## Problem to work on
After locating the line that contains "Task: Click the Comandă nouă button" in the records below, write out exactly that line and each line after it through the one that contains "The height and width of the screenshot is (635, 1311).", and nothing else.

## Dataset records
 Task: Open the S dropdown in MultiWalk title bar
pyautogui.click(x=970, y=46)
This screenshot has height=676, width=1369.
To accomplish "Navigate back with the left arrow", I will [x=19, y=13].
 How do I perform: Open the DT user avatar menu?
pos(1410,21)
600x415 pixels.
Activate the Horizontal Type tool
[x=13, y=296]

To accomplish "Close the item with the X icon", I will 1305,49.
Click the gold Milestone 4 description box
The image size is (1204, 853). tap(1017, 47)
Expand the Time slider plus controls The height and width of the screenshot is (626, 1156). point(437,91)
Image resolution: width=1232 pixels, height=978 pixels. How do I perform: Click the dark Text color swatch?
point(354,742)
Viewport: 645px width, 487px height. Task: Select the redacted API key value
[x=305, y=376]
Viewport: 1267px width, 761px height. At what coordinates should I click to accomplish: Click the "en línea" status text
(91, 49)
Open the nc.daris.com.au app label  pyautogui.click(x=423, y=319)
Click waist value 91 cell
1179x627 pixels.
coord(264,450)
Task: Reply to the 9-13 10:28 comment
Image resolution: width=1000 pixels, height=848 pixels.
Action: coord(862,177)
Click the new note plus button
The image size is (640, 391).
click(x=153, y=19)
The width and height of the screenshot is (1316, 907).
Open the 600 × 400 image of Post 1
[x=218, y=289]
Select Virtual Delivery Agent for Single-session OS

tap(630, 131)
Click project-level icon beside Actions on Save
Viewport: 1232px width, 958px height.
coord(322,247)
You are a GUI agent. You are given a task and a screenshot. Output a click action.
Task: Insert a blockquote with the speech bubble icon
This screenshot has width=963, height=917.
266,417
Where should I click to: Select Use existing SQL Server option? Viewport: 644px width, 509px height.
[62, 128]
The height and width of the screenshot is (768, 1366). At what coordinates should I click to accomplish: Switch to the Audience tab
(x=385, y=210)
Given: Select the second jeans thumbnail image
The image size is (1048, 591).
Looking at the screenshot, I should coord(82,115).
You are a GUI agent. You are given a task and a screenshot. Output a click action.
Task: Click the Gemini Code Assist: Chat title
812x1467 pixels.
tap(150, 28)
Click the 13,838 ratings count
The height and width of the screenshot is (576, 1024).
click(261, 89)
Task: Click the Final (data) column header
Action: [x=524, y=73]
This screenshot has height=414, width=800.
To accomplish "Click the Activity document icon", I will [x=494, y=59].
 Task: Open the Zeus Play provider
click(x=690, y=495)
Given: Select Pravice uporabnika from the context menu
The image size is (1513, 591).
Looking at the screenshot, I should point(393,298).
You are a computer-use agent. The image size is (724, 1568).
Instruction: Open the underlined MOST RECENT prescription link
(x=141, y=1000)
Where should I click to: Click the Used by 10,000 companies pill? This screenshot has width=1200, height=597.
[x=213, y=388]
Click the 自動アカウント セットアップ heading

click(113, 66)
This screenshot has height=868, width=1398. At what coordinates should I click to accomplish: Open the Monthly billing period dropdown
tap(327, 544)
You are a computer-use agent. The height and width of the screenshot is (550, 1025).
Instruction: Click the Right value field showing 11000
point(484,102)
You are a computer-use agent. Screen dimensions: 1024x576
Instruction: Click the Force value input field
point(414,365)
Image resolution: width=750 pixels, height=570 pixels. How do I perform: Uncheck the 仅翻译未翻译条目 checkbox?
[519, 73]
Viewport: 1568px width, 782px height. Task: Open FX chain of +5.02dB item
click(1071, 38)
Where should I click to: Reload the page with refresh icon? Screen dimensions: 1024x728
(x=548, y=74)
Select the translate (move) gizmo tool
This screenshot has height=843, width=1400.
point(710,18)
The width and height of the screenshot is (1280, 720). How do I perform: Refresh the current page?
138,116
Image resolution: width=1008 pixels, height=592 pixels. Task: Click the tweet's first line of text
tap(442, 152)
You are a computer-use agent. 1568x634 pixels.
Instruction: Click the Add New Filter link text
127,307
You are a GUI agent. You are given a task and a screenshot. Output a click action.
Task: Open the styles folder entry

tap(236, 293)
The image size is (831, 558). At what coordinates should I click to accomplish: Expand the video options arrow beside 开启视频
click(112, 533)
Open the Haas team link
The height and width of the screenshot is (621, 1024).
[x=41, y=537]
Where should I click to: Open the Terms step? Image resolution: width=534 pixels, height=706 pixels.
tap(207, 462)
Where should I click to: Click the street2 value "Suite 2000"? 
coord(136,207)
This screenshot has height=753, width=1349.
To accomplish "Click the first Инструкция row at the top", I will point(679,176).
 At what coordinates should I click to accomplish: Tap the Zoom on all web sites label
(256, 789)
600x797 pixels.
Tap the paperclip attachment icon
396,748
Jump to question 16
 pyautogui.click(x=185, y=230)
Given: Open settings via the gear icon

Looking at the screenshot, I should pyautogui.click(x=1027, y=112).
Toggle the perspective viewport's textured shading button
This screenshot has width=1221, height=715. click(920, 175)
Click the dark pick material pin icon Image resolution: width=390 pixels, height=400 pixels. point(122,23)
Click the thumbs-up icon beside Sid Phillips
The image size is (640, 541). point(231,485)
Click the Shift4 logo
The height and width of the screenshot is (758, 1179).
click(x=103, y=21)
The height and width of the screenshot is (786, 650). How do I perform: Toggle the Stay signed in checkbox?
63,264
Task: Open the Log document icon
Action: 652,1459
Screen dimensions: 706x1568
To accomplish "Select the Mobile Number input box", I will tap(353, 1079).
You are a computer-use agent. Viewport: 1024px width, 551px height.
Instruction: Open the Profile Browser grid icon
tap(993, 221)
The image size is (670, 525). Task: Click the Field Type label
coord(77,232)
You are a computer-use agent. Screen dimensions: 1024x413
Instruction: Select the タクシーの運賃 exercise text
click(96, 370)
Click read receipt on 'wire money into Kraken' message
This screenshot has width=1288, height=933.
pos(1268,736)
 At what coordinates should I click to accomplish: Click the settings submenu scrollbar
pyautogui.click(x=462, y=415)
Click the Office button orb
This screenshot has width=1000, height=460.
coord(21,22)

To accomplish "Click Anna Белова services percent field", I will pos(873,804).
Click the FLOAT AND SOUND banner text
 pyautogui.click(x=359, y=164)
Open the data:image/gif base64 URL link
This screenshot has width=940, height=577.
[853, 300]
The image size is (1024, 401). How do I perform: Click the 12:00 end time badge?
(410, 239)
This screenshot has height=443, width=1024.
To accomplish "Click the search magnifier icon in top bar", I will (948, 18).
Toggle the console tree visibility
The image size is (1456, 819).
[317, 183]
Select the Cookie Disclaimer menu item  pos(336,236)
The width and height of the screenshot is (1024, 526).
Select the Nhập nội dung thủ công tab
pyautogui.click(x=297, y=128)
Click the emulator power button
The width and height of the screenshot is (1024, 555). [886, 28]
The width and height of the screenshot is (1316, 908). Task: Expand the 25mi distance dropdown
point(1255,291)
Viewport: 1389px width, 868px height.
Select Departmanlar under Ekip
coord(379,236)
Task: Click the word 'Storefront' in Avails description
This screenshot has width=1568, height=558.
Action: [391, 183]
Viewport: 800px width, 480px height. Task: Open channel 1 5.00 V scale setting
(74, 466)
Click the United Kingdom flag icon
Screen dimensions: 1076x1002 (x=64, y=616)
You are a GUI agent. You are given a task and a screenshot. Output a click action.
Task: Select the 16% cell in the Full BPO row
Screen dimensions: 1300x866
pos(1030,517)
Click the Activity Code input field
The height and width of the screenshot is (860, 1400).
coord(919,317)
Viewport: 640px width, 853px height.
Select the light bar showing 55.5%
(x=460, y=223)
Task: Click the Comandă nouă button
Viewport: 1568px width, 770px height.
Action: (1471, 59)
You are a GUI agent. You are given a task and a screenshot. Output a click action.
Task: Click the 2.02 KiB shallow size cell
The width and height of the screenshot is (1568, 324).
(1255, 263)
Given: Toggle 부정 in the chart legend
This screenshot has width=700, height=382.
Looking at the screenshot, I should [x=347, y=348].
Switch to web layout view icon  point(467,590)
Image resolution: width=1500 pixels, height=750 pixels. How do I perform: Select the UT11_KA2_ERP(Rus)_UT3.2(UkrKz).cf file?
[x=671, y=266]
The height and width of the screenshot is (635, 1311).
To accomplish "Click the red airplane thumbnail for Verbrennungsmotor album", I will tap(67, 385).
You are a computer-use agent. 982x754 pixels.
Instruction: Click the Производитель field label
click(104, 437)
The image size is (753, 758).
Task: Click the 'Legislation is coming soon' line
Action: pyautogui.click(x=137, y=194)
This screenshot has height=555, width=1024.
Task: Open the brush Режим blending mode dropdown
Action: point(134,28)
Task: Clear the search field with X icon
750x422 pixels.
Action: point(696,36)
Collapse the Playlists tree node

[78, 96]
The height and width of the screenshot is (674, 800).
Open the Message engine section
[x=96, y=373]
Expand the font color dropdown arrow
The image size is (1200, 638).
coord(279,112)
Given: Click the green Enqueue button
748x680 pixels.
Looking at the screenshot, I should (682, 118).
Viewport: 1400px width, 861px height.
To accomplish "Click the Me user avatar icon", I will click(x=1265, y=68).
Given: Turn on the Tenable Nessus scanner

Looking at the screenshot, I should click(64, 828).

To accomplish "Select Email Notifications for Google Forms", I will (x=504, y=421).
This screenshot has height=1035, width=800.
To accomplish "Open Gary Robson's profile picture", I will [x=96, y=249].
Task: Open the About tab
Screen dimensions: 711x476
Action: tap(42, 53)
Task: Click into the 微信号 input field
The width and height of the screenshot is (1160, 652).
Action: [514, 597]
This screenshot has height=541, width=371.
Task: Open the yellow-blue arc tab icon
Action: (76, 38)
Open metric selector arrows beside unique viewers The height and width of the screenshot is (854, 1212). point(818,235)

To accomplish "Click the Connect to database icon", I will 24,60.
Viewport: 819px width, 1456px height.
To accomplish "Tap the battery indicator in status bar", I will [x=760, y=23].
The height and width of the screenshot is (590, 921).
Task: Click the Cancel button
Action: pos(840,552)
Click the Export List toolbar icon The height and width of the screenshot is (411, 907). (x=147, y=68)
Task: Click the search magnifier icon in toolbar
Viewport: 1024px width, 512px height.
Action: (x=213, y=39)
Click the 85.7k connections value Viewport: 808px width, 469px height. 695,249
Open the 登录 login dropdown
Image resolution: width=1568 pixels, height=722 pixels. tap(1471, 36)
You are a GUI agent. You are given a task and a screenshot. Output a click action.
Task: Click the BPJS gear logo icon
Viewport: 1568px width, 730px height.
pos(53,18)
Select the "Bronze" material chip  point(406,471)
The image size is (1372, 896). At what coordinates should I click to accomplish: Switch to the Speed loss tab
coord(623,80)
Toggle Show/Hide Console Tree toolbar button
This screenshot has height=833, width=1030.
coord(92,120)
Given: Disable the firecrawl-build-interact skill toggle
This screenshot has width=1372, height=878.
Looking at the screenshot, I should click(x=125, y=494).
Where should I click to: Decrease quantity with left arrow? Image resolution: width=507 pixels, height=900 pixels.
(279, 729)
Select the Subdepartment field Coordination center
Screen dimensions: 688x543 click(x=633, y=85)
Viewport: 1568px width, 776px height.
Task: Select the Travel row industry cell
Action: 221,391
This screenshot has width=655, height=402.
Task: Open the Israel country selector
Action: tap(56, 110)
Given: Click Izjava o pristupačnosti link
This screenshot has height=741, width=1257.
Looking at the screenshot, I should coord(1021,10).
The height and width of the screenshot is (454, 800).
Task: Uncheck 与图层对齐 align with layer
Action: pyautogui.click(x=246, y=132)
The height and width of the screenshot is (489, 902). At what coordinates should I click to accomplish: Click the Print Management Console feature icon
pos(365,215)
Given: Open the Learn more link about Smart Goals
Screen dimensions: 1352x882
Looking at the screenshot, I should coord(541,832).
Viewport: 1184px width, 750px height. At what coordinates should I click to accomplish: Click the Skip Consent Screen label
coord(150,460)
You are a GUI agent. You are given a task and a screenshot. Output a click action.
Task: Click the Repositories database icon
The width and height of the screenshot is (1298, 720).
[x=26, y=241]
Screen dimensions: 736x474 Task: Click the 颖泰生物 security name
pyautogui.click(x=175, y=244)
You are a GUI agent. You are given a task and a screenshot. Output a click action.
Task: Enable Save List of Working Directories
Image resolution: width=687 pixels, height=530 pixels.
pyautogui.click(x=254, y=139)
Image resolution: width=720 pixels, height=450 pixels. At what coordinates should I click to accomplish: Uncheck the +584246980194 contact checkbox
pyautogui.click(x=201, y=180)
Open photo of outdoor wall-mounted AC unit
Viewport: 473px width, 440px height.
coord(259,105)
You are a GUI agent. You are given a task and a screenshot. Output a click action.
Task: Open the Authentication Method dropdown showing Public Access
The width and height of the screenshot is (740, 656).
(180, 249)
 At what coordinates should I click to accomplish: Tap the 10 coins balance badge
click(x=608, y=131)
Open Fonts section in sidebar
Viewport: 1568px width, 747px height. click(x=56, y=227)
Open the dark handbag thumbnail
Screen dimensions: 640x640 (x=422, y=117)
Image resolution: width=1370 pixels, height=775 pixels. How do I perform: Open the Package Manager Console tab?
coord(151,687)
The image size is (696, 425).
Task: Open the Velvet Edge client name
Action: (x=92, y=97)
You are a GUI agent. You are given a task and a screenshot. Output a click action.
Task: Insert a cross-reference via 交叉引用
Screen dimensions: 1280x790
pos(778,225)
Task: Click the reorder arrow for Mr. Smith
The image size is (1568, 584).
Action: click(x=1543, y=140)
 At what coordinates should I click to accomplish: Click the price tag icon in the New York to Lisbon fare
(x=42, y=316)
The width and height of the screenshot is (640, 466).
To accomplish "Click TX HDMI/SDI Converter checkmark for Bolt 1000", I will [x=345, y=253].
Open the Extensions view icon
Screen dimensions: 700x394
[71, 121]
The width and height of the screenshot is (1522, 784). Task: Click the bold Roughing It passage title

## Task result
Task: Click the Comandă nouă button
Viewport: 1568px width, 770px height.
Action: (1471, 59)
You are a GUI agent. You are given a task and a screenshot. Output a click action.
Task: Click the 2.02 KiB shallow size cell
The width and height of the screenshot is (1568, 324).
(1255, 263)
Given: Toggle 부정 in the chart legend
This screenshot has width=700, height=382.
Looking at the screenshot, I should [x=347, y=348].
Switch to web layout view icon  point(467,590)
Image resolution: width=1500 pixels, height=750 pixels. How do I perform: Select the UT11_KA2_ERP(Rus)_UT3.2(UkrKz).cf file?
[x=671, y=266]
The height and width of the screenshot is (635, 1311).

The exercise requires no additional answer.